» **TASK BRIEF**: Your answer must be every line of the data below that holds the string "will", copied exactly.

» **Dataset entries**:

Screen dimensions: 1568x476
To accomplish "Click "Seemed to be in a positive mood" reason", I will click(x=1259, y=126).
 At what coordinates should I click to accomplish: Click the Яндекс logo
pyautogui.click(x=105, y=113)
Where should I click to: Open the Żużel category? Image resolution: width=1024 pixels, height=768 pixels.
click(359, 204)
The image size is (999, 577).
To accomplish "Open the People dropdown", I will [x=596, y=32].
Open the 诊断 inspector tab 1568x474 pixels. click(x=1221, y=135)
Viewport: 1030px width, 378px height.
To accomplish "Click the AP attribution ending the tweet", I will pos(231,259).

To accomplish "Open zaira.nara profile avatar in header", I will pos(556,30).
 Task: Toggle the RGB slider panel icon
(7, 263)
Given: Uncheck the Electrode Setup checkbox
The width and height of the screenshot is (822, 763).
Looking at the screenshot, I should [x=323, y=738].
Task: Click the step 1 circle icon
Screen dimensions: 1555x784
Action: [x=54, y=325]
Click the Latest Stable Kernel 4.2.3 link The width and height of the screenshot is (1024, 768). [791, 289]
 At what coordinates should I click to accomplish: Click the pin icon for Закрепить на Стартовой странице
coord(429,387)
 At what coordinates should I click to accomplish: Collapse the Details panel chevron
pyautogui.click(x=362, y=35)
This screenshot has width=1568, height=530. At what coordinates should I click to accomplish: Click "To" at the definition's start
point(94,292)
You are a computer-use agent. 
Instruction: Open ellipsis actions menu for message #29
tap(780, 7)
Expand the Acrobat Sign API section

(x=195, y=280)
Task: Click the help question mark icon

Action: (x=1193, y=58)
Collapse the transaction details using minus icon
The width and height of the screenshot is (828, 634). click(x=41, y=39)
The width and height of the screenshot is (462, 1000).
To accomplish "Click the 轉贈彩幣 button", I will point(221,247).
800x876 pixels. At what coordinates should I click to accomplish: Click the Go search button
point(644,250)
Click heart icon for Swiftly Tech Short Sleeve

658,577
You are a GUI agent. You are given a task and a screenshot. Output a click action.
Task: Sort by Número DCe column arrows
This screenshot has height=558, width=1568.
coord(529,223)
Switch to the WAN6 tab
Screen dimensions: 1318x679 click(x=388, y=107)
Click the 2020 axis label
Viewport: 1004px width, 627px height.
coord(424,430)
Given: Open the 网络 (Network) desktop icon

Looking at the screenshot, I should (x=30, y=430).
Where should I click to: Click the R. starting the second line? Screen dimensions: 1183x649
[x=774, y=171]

» **RESPONSE**:
To accomplish "Click "Seemed to be in a positive mood" reason", I will click(x=1259, y=126).
To accomplish "Open the People dropdown", I will [x=596, y=32].
To accomplish "Click the AP attribution ending the tweet", I will pos(231,259).
To accomplish "Open zaira.nara profile avatar in header", I will pos(556,30).
To accomplish "Click the 轉贈彩幣 button", I will point(221,247).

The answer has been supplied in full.